Problem to solve:
Please print every record exactly as it stands, leaving out the pictures.

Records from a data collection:

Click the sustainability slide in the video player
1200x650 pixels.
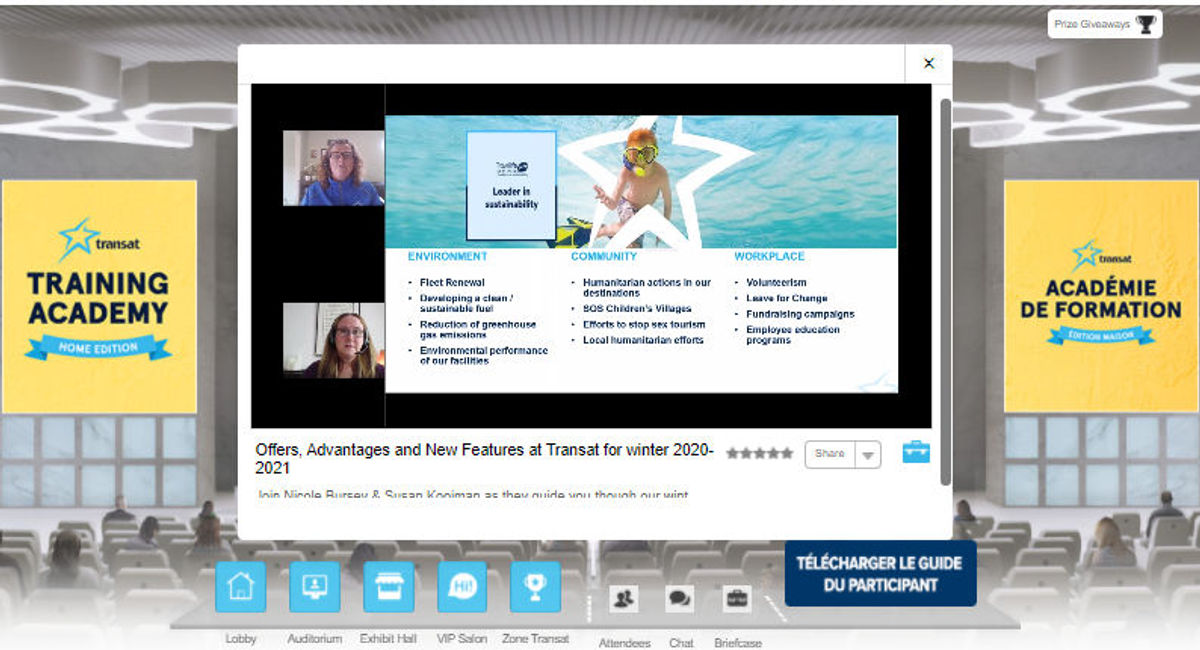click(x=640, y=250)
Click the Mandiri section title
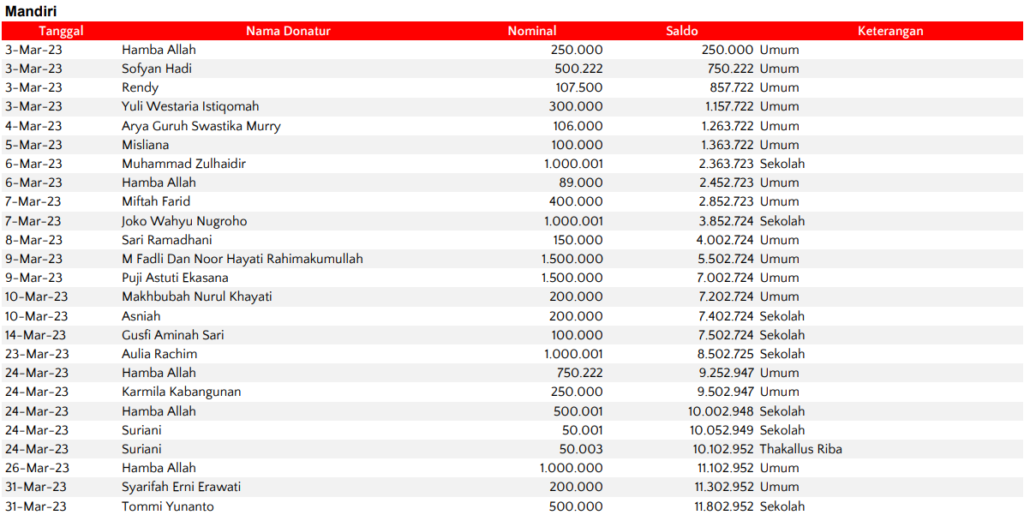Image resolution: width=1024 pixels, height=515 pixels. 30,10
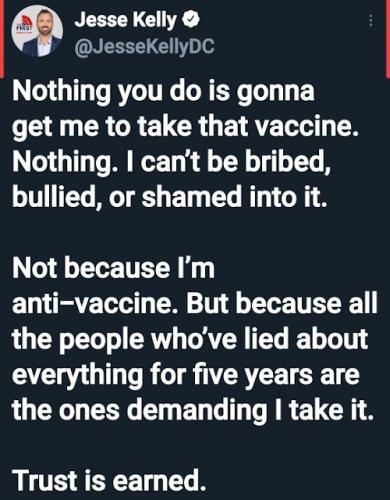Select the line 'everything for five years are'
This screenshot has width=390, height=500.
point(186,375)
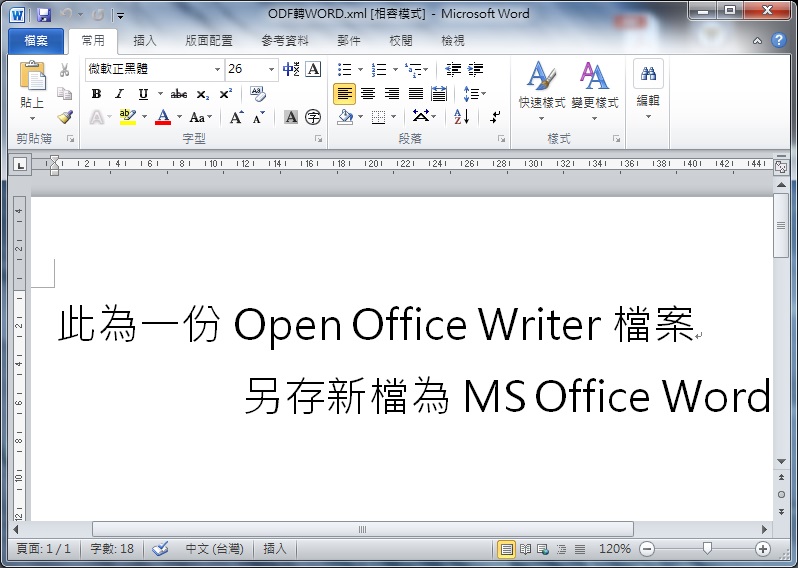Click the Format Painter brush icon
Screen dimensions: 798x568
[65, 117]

Answer below:
Click the sustainability slide in the video player
1200x650 pixels.
click(x=640, y=250)
Click the Mandiri section title
Image resolution: width=1024 pixels, height=515 pixels. 30,10
Select the line 'everything for five years are'
This screenshot has width=390, height=500.
point(186,375)
Click the Format Painter brush icon
Screen dimensions: 798x568
[65, 117]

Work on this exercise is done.